───── Raw records ─────

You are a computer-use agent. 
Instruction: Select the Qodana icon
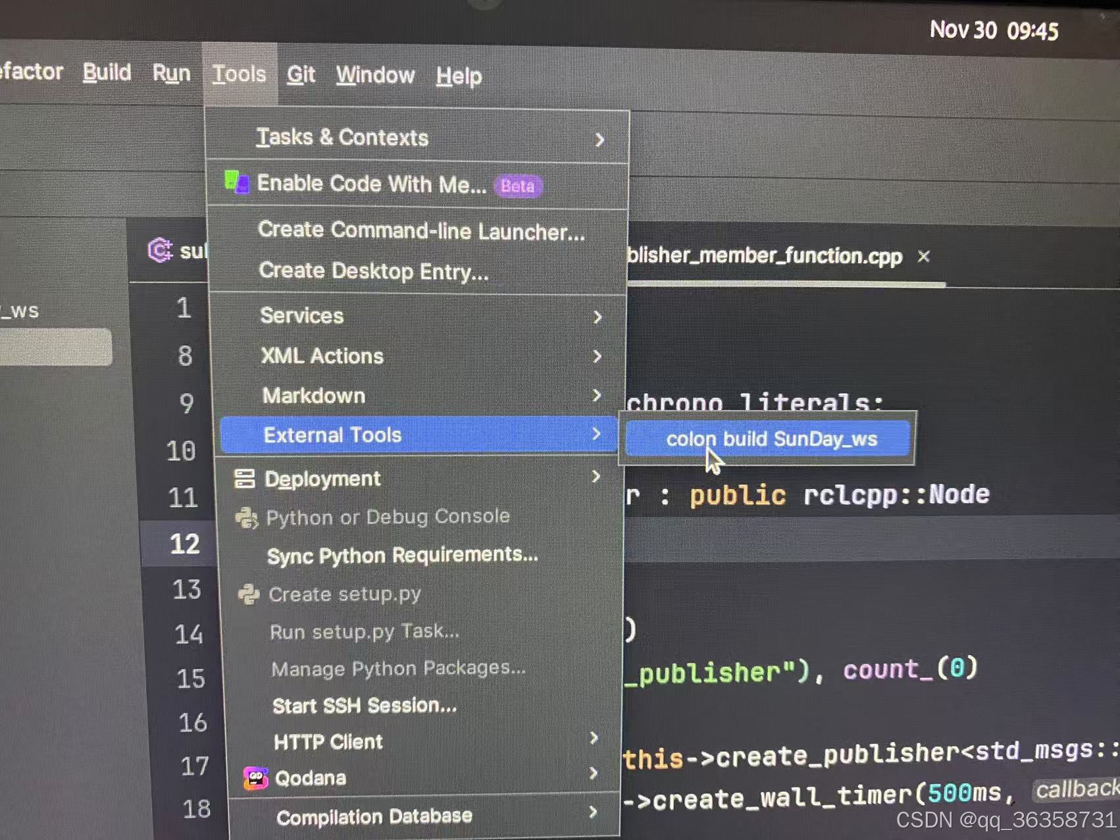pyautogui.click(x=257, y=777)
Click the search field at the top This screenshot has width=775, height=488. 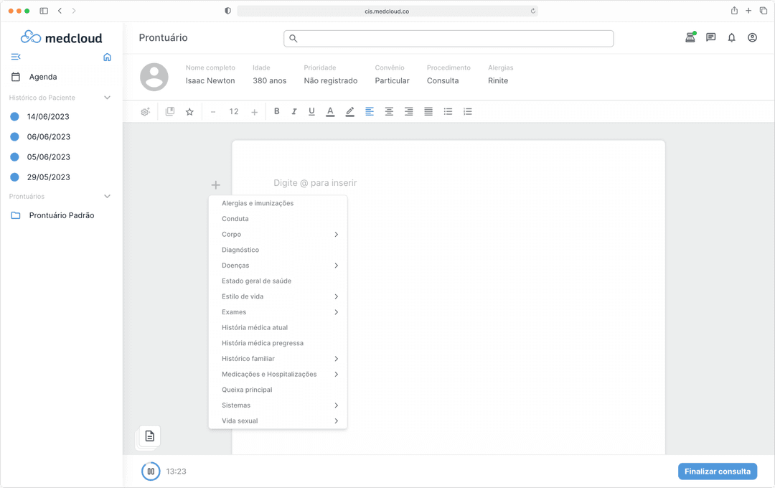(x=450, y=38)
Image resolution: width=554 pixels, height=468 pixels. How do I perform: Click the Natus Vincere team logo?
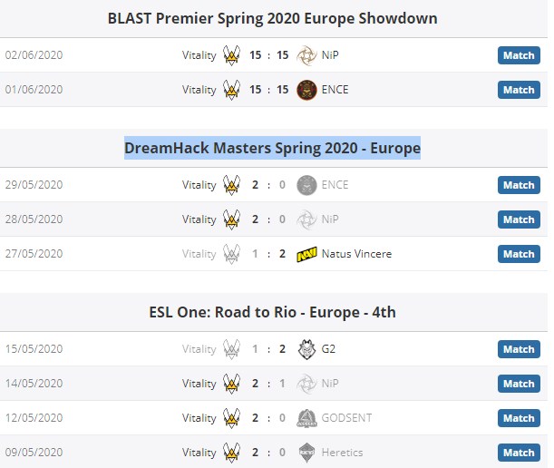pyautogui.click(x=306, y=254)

─────
───── Raw records ─────

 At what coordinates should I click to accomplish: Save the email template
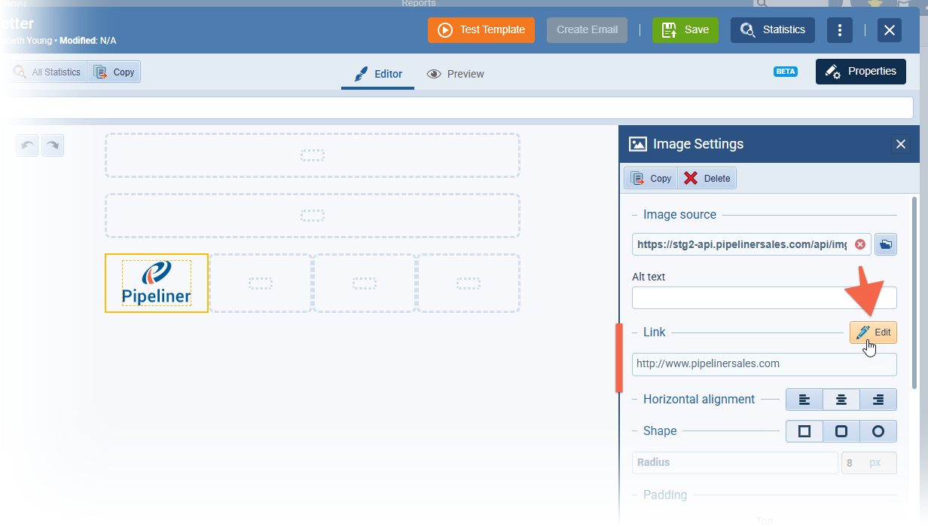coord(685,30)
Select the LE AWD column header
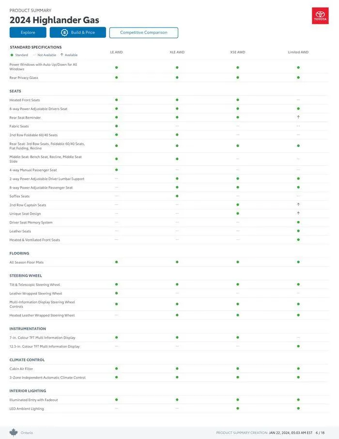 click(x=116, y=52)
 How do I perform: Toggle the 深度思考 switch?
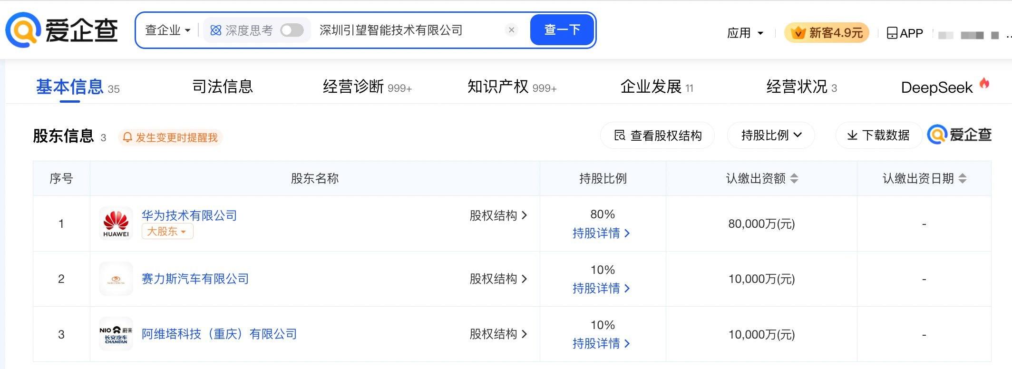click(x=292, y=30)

─────

What is asked> Can you write out again, word for word, the entries from the line that contains "Image resolution: width=554" through the line that contains "pyautogui.click(x=306, y=254)", leaving out the pictures?

Expected answer>
Image resolution: width=554 pixels, height=468 pixels. How do I perform: Click the Natus Vincere team logo?
pyautogui.click(x=306, y=254)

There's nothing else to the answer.